EXERCISE DETAILS: Count the lines of the data below that contain the string "beside". Reply with the number only.

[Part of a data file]

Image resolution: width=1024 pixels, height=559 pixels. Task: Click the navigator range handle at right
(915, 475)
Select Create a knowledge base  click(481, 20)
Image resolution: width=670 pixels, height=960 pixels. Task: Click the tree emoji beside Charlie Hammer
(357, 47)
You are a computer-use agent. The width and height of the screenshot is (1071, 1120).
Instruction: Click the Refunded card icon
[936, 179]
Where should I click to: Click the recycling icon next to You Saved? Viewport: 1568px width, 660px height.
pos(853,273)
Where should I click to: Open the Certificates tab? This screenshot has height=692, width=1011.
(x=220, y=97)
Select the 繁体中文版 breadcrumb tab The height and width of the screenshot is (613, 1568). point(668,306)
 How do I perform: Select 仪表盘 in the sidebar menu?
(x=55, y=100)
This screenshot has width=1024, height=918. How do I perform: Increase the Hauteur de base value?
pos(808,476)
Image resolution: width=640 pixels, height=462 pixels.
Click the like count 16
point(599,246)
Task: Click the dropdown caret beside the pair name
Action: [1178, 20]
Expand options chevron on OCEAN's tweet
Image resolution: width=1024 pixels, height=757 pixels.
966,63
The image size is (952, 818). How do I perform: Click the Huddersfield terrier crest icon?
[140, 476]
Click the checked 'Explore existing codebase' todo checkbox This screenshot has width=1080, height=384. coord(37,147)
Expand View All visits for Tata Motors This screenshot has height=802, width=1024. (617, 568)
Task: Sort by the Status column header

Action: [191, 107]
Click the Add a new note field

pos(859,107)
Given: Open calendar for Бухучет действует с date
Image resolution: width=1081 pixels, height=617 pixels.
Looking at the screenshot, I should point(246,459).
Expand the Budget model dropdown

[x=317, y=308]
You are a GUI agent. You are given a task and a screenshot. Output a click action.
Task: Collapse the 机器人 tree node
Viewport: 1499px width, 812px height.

SOLUTION TO THIS TASK: 2